You've been given access to customer_train.csv, which is a subset of their entire customer dataset, so you can create a proof-of-concept of a much more efficient storage solution. The dataset contains anonymized student information, and whether they were looking for a new job or not during training:

## Instructions :
The Head Data Scientist at Training Data Ltd. has asked you to create a DataFrame called ds_jobs_transformed that stores the data in customer_train.csv much more efficiently. Specifically, they have set the following requirements:

* Columns containing categories with only two factors must be stored as Booleans (bool).
* Columns containing integers only must be stored as 32-bit integers (int32).
* Columns containing floats must be stored as 16-bit floats (float16).
* Columns containing nominal categorical data must be stored as the category data type.
* Columns containing ordinal categorical data must be stored as ordered categories, and not mapped to numerical values, with an order that reflects the natural order of the column.

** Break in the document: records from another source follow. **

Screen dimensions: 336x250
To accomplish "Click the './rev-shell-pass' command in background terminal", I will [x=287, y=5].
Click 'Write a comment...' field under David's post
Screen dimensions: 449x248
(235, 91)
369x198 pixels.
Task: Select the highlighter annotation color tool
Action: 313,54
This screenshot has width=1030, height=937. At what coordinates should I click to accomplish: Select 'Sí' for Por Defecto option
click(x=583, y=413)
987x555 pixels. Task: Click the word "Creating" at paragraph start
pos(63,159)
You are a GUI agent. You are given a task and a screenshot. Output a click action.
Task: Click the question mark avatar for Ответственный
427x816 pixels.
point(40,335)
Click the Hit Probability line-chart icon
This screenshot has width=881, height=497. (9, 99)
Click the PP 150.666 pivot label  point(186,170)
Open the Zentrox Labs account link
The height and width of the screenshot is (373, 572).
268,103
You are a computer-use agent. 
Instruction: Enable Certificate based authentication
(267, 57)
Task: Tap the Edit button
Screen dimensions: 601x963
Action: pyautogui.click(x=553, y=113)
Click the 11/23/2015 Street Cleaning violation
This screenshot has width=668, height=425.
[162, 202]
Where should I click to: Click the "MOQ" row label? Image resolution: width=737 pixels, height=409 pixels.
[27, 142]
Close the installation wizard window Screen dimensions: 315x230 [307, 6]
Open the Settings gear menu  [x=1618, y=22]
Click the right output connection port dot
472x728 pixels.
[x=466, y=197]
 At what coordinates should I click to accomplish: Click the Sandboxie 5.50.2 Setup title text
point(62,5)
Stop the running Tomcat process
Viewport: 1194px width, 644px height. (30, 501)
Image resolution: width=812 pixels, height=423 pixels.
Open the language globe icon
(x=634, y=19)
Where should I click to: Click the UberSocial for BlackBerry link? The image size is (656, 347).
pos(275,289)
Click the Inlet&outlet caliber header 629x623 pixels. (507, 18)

* The DataFrame should be filtered to only contain students with 10 or more years of experience at companies with at least 1000 employees, as their recruiter base is suited to more experienced professionals at enterprise companies.

## Import necessary libraries

In [1]:
import pandas as pd
import os

pd.set_option('display.max_colwidth', None)

pwd = os.getcwd()
filepath = os.path.join(pwd, 'customer_train.csv')

# Load the dataset
ds_jobs = pd.read_csv(filepath)

# View first 3 rows of the dataset
ds_jobs.head(3)

Unnamed: 0,student_id,city,city_development_index,gender,relevant_experience,enrolled_university,education_level,major_discipline,experience,company_size,company_type,last_new_job,training_hours,job_change
0,8949,city_103,0.92,Male,Has relevant experience,no_enrollment,Graduate,STEM,>20,,,1,36,1.0
1,29725,city_40,0.776,Male,No relevant experience,no_enrollment,Graduate,STEM,15,50-99,Pvt Ltd,>4,47,0.0
2,11561,city_21,0.624,,No relevant experience,Full time course,Graduate,STEM,5,,,never,83,0.0


## Quick EDA to understand the dataset

### Numerical Columns
First, let's identify the numerical columns by examing dtype

In [2]:
# Create a copy of ds_jobs for transforming
ds_jobs_transformed = ds_jobs.copy()

ds_jobs_transformed.dtypes.sort_values()

student_id                  int64
training_hours              int64
city_development_index    float64
job_change                float64
city                       object
gender                     object
relevant_experience        object
enrolled_university        object
education_level            object
major_discipline           object
experience                 object
company_size               object
company_type               object
last_new_job               object
dtype: object

* `student_id` & `training_hours` are integers and not in **int64** format
* `city_development_index` & `job_change` are integers and not in **float16** format

### Categorical columns
Next, let's take a closer look at the categorical columns to understand if they should be :
* Nominal
* Ordinal
* Bool

In [3]:
# EDA to help identify ordinal, nominal, and two-factor categories
cat_feat = pd.DataFrame(columns=['Col_name', 'nunique', 'values' ])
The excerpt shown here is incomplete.